Gabriel Rosas
Most engineering teams don’t struggle because they lack smart developers. They struggle because architectural decisions made under pressure create systems that become harder to change over time, and no one wants to be the one who has to fix it later. I’ve spent 15+ years making those decisions and learning exactly what separates systems that scale from ones that quietly become a liability.
I’m currently a Tech Lead at Black & White Zebra, where I drive the architecture and infrastructure behind the editorial platform that powers our publications. Day to day, that means owning the AWS environment, building CI/CD pipelines, and integrating internal tools with external platforms.
Before this role, I was CTO at Bip Carros, where I led technical strategy while staying hands-on in the code, building and running an automotive marketing platform that served over 350 dealerships and handled 10,000 leads and 5 million page views per month. Prior to that, at RPC, an affiliate of one of Brazil’s largest broadcast TV networks, I led the migration of the backend from a monolithic architecture to microservices and introduced the company’s first CI/CD pipeline, which became the foundation for DevOps adoption across their engineering teams.
I hold a Technology Degree in Information Systems from Universidade Federal do Paraná (UFPR). Over the years, I’ve also shared what I’ve learned with the developer community by giving talks on microservices and cloud scalability and leading web development workshops for computer science students.
My Areas of Expertise:
- Software Architecture
- Cloud Infrastructure (AWS)
- DevOps & Automation
- Data Integration & ETL
- Engineering Leadership
More About Me:
Based in São José dos Pinhais, in southern Brazil, I’m a father to an 8-year-old daughter who keeps me grounded and constantly learning. Outside of work, I enjoy motorcycles and never miss a Formula 1 race, following the sport as much for the data and strategy as for the racing itself. I’m also a beginner audiophile exploring the world of high-fidelity sound and a casual gamer currently making my way through The Witcher 3.
What’s In My Tech Stack:
- Cloud & Infrastructure
- Amazon Web Services (AWS): The primary cloud provider that I use for compute (EC2, ECS, Lambda), storage (S3), databases (RDS PostgreSQL), and infrastructure orchestration. I like that it’s a mature platform with broad service coverage and strong tooling for DevOps practices.
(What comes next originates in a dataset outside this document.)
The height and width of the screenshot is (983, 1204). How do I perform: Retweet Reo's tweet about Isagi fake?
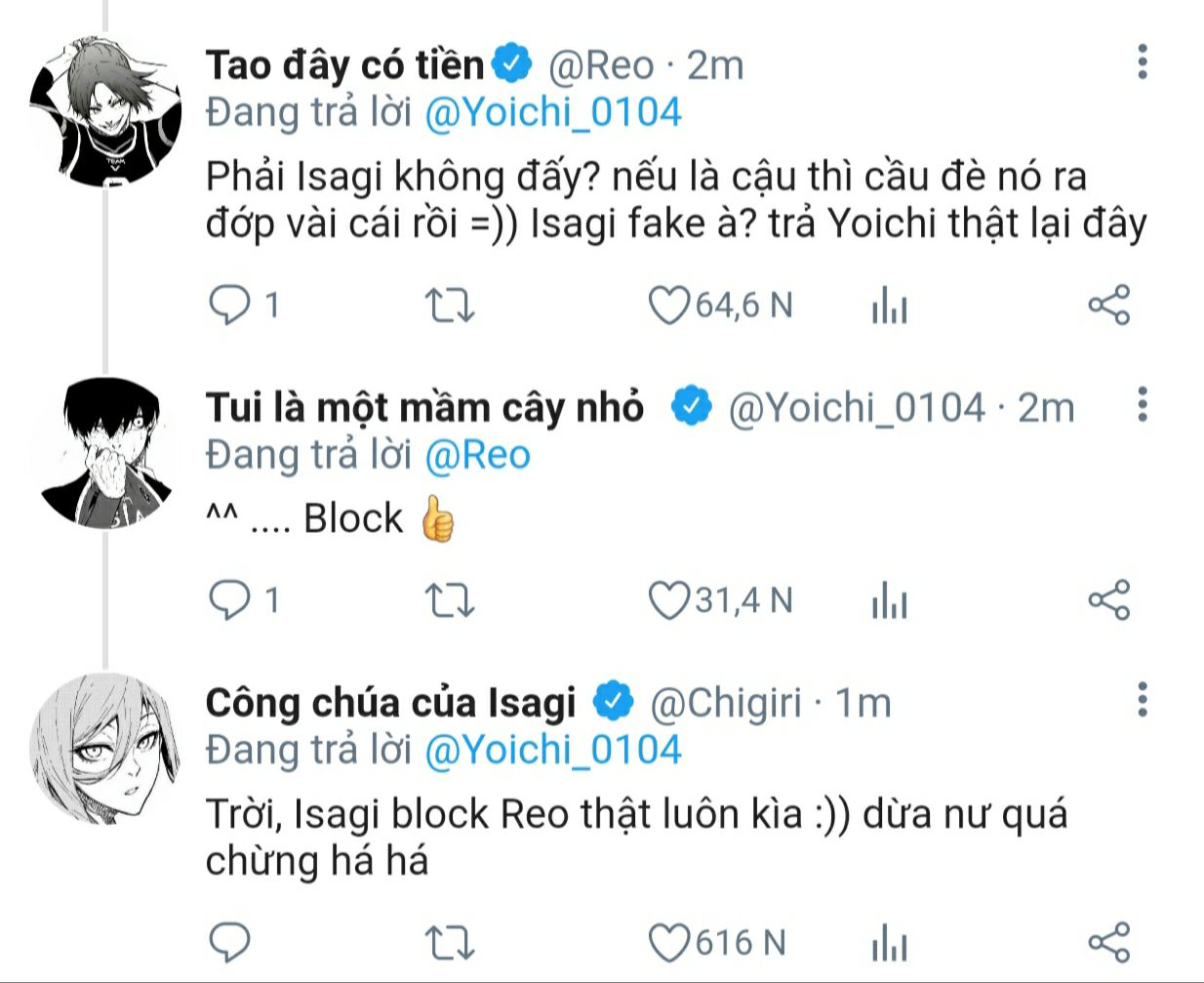pyautogui.click(x=450, y=307)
- Terraform: My go-to for Infrastructure-as-Code. I use it to keep environments versioned and reproducible, which saves me from the configuration drift that creeps in when infrastructure gets changed by hand.
- Version Control & CI/CD
- Git / GitHub: My primary platform for source control and collaboration, where code reviews and pull requests happen day to day. I also lean on GitHub Actions for CI/CD and workflow automation, since keeping pipeline-as-code right alongside the repository makes the whole flow straightforward.
- GitLab: Used occasionally as an alternative platform, particularly when working with self-hosted repositories or projects that already live in the GitLab ecosystem.
- Programming Languages & Frameworks
- Node.js + TypeScript: Primary backend stack. The type safety TypeScript adds on top of JavaScript has been a real win for maintainability as our codebases have grown.
- React: Frontend library used across most of our internal tools. I like how its component model keeps our interfaces consistent and quick to iterate on.
- Databases
- PostgreSQL: Primary relational database. I find this mature, reliable, and feature-rich. It’s particularly well-suited for editorial systems that require complex relationships and structured queries.
- MySQL: Used as a secondary relational database, often in projects with existing MySQL-based stacks or when working with legacy systems.
- Observability & Monitoring
- AWS CloudWatch: Native AWS monitoring for logs, metrics, and alarms. Since most of my infrastructure runs on AWS, it’s my first layer of visibility into the platform itself.
- New Relic: Application performance monitoring (APM). I reach for it when I need to go a level deeper than infrastructure metrics, into transaction tracing and finding where the real bottlenecks are.
- Sentry: Error tracking and exception monitoring across backend and frontend. It catches the issues that slip past metrics, the actual exceptions reaching users.
- AI-Assisted Development
- Claude Code: AI coding assistant integrated into my day-to-day workflow. I use it to speed up code generation, work through refactors, and get oriented in unfamiliar codebases.
- Collaboration & Communication
- Slack: Team communication. It is also where we plug in the internal tools we build, so workflows show up right inside the app the team already uses.
- Code Editor
- VS Code: My primary IDE. I like that it stays lightweight while being endlessly extensible, with the first-class TypeScript support that fits how I work.